(WHAT THIS TASK INVOLVES): Your task is to reproduce exactly the lines from the one containing "Task: Click the data point at 07/31" through the last line below, both ends included, and nothing else, with no pictures.

[Collection entries]
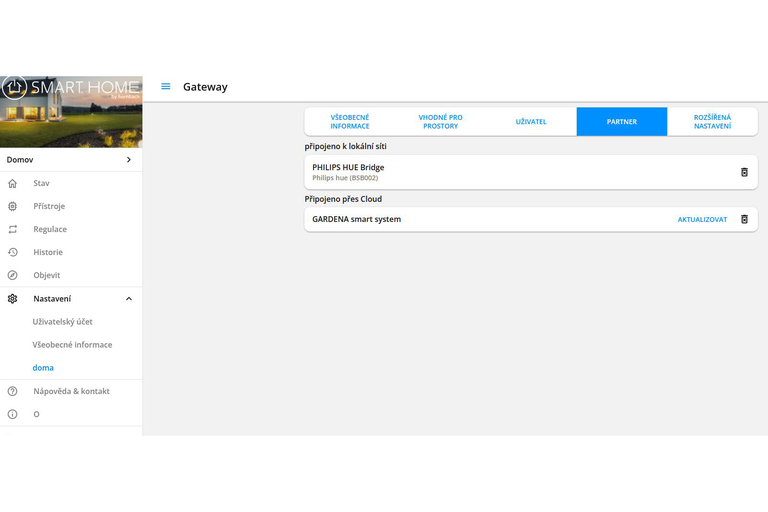Click the Objevit compass icon

coord(13,276)
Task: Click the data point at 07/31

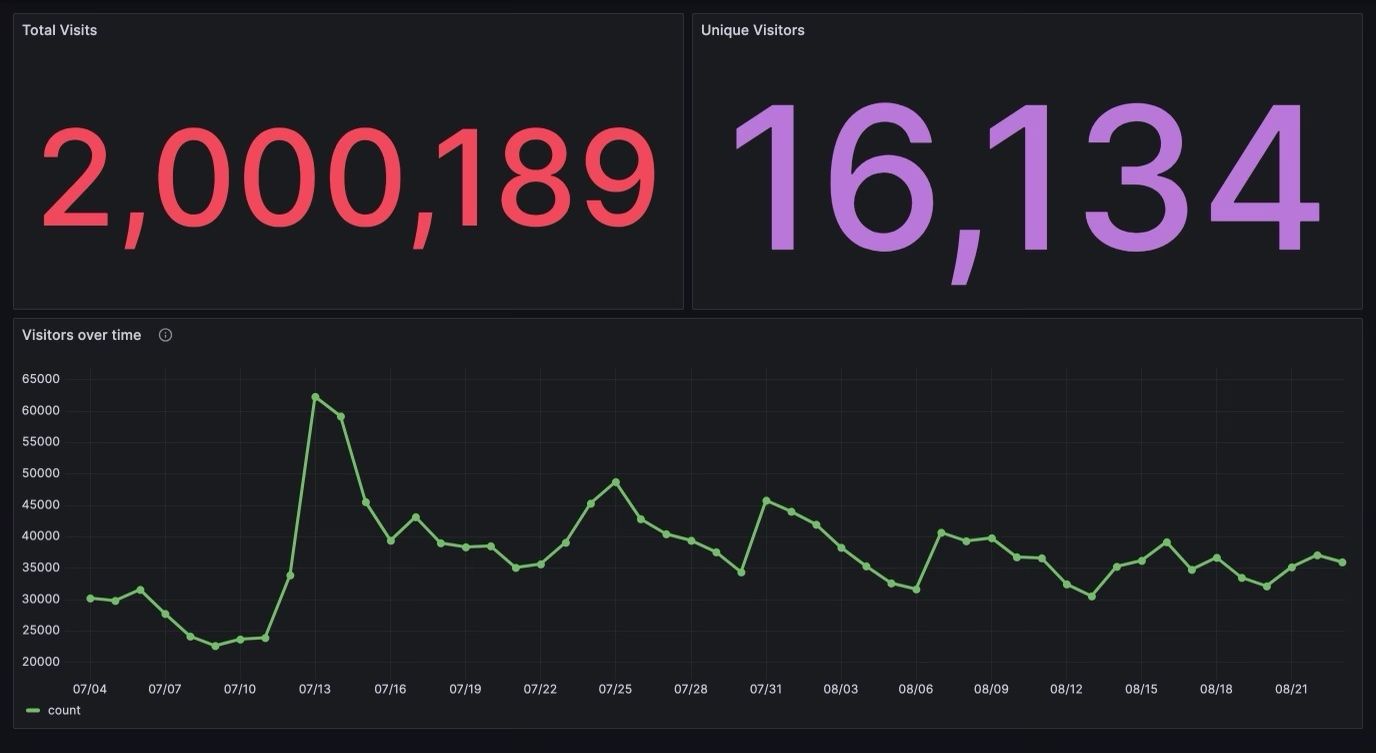Action: click(766, 501)
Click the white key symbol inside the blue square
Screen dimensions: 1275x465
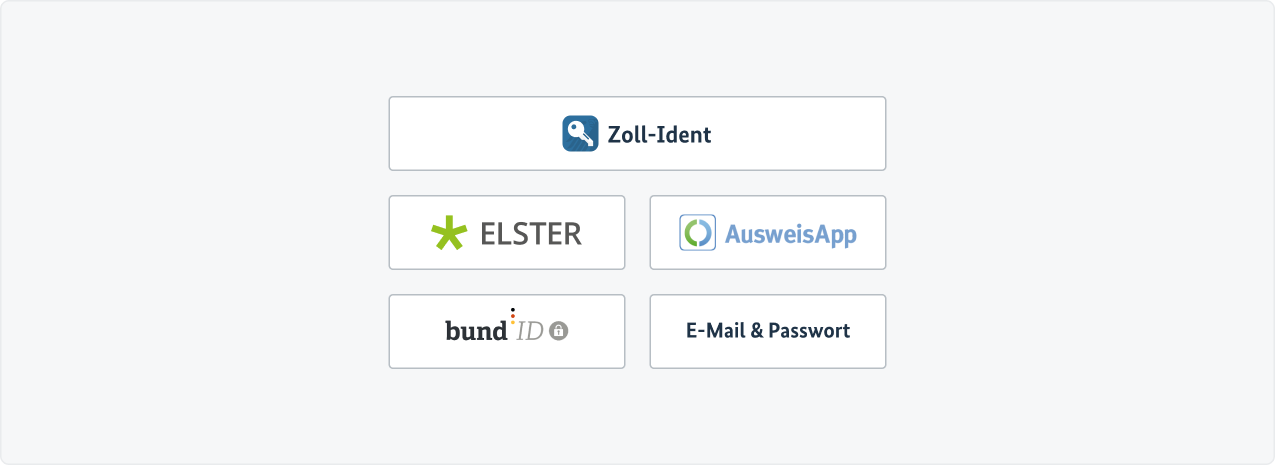[579, 132]
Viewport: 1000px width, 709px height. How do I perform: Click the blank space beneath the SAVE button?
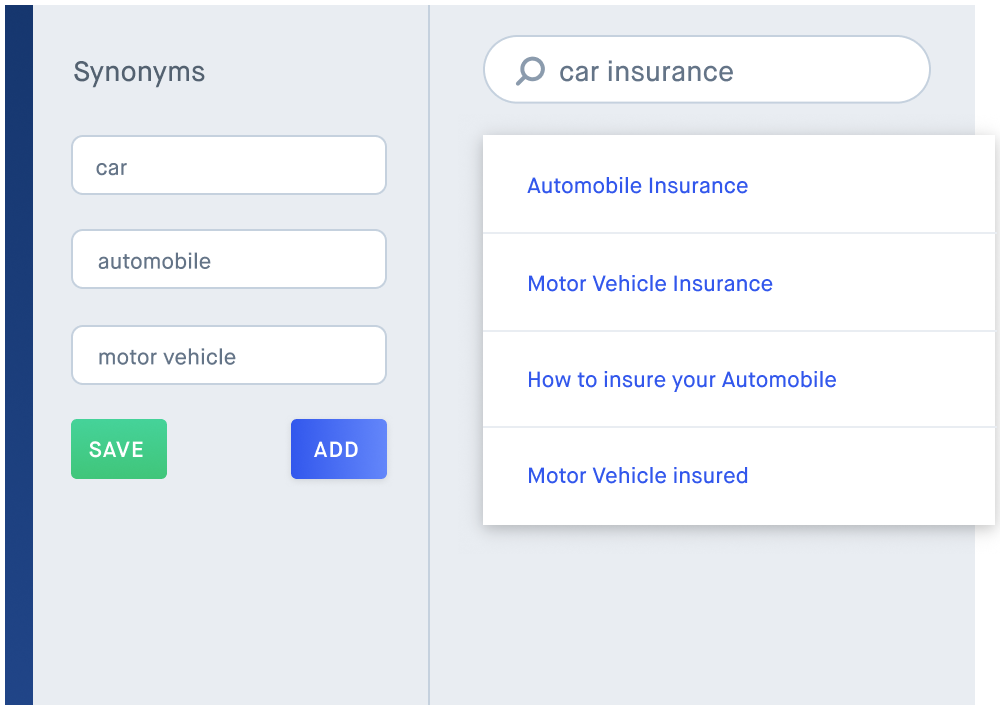(x=119, y=574)
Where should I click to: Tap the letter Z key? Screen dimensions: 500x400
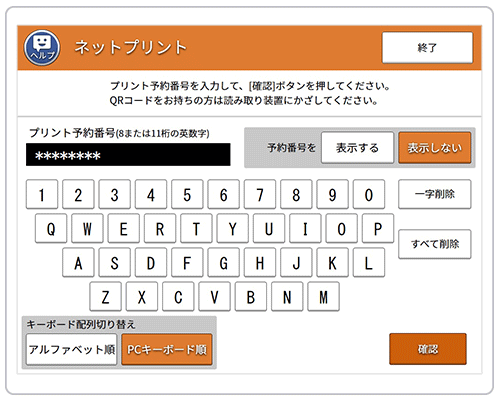(105, 297)
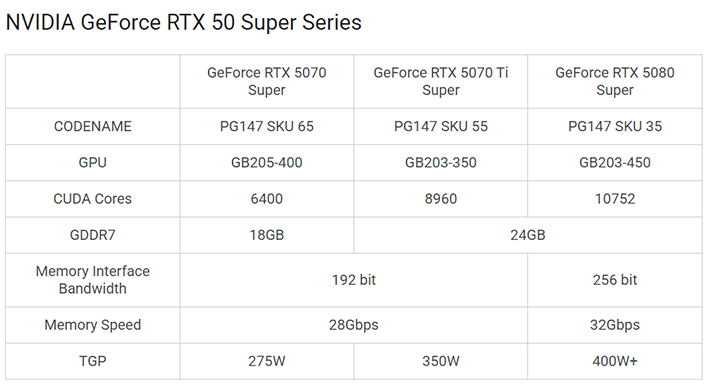Select the GB203-450 GPU cell

[x=615, y=163]
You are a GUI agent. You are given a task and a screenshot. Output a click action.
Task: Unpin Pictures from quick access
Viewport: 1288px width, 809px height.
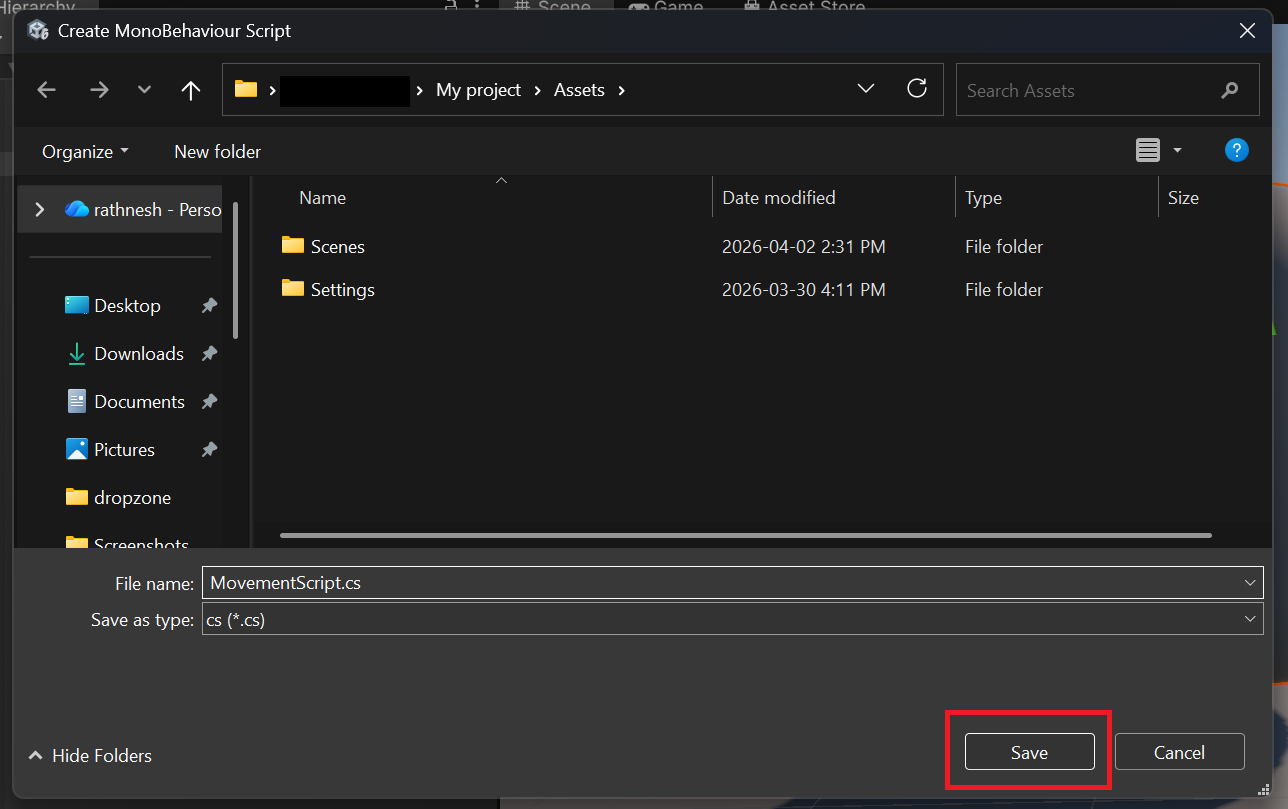tap(209, 449)
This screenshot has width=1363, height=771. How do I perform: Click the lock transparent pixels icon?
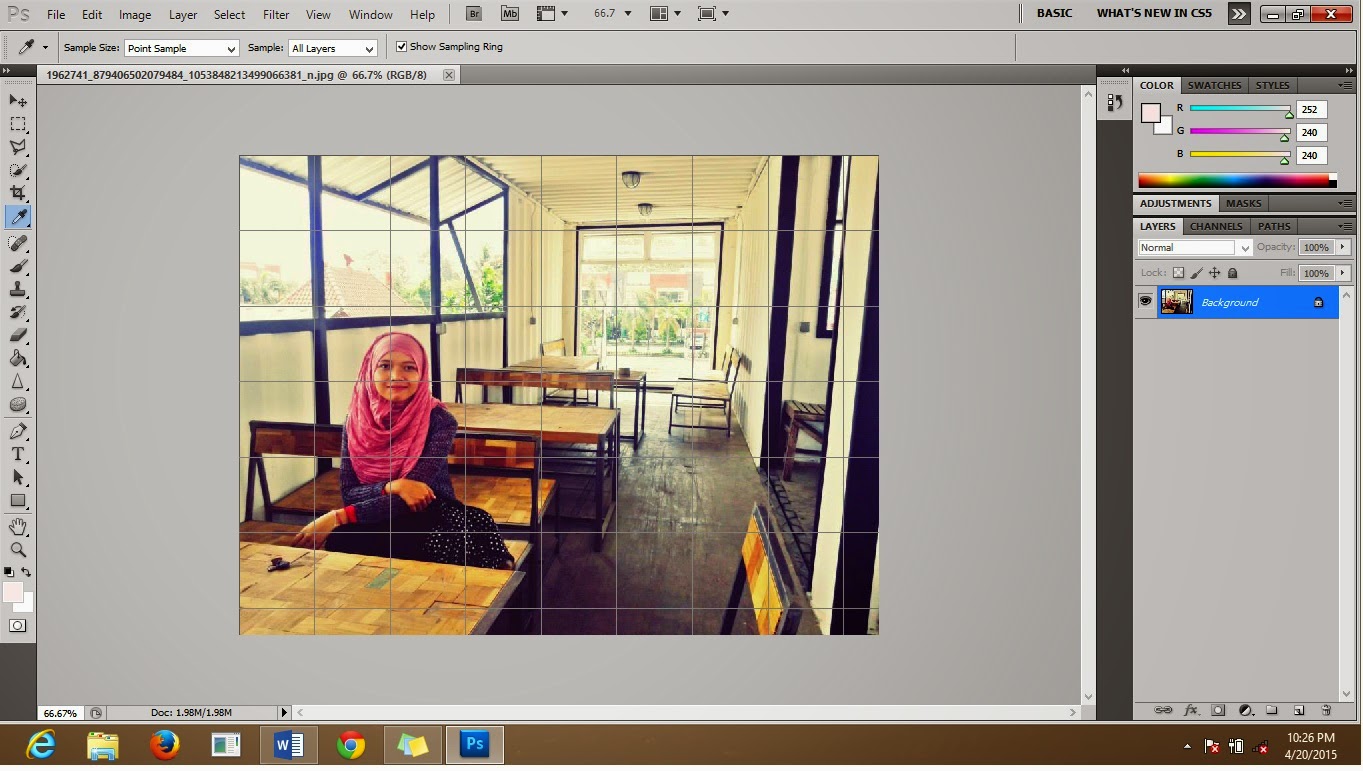(1179, 272)
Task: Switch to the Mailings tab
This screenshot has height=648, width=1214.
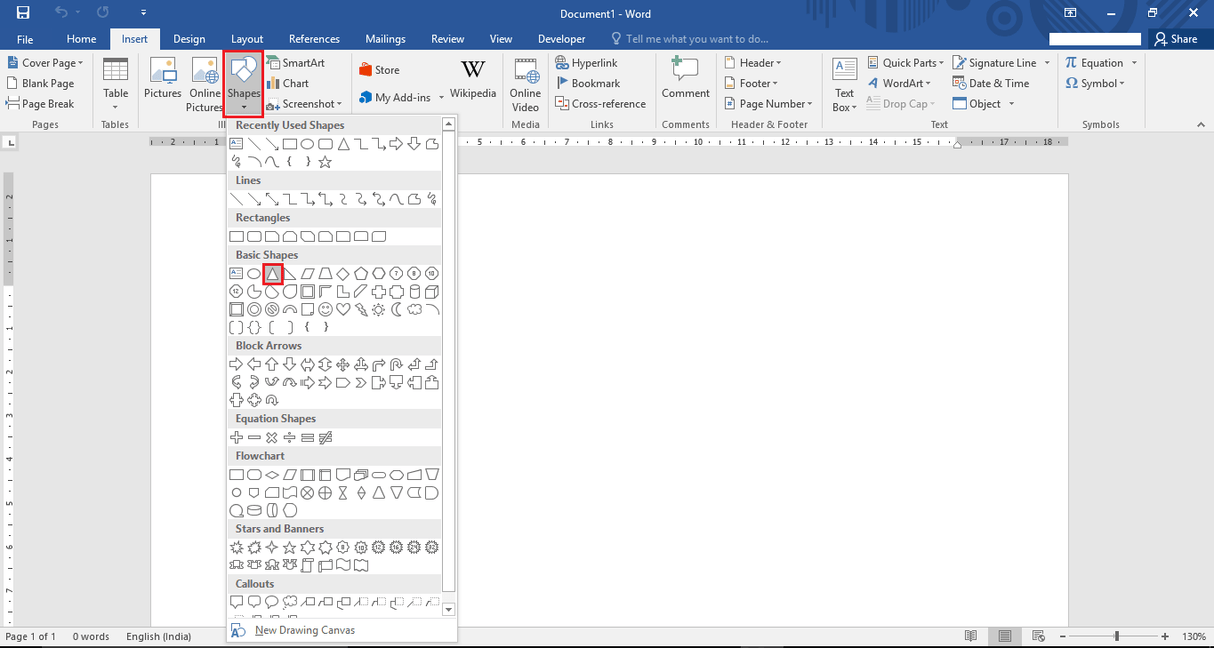Action: (x=385, y=38)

(RESPONSE BOX):
Task: Click the data point at 07/31

Action: click(766, 501)
Click the white key symbol inside the blue square
Screen dimensions: 1275x465
[579, 132]
Viewport: 1000px width, 709px height. How do I perform: Click the blank space beneath the SAVE button?
(x=119, y=574)
Where should I click to: Tap the letter Z key? Screen dimensions: 500x400
(105, 297)
Select the GB203-450 GPU cell

[x=615, y=163]
You are a GUI agent. You are given a task and a screenshot. Output a click action.
Task: Unpin Pictures from quick access
Viewport: 1288px width, 809px height.
tap(209, 449)
This screenshot has width=1363, height=771. How do I perform: Click the lock transparent pixels icon?
(1179, 272)
Task: Switch to the Mailings tab
This screenshot has height=648, width=1214.
Action: (x=385, y=38)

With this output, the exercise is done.